- Exercise prompt:
Nothing but the lines below from the one with "Uncheck Mail-mailboxes Index option" through the one with "Task: Change the" should be output, each exactly as given, and no pictures.

- Records for processing:
^^^^^^^^^^^^^^^^
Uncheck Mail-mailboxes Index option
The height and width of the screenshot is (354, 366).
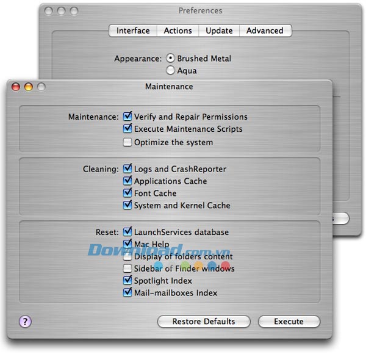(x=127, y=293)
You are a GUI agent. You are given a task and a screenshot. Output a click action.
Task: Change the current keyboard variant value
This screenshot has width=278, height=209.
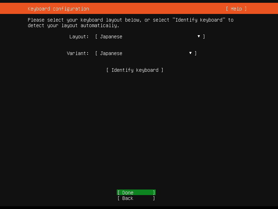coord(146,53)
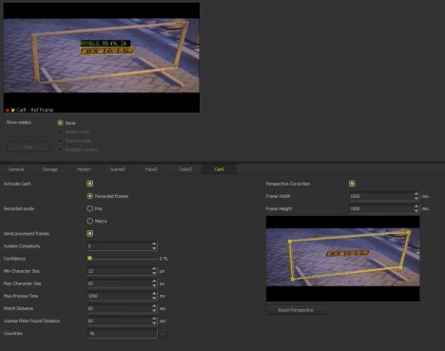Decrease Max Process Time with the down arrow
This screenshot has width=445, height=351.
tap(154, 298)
^^^^^^^^^^^^^^^^
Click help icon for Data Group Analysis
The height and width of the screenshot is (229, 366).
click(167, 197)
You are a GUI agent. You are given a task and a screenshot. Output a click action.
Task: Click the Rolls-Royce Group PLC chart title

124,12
^^^^^^^^^^^^^^^^
- Completed exercise:
Uncheck Mail-mailboxes Index option
The height and width of the screenshot is (354, 366).
(x=127, y=293)
You are a GUI agent. You are given a task and a screenshot. Output a click action.
Task: Change the current keyboard variant value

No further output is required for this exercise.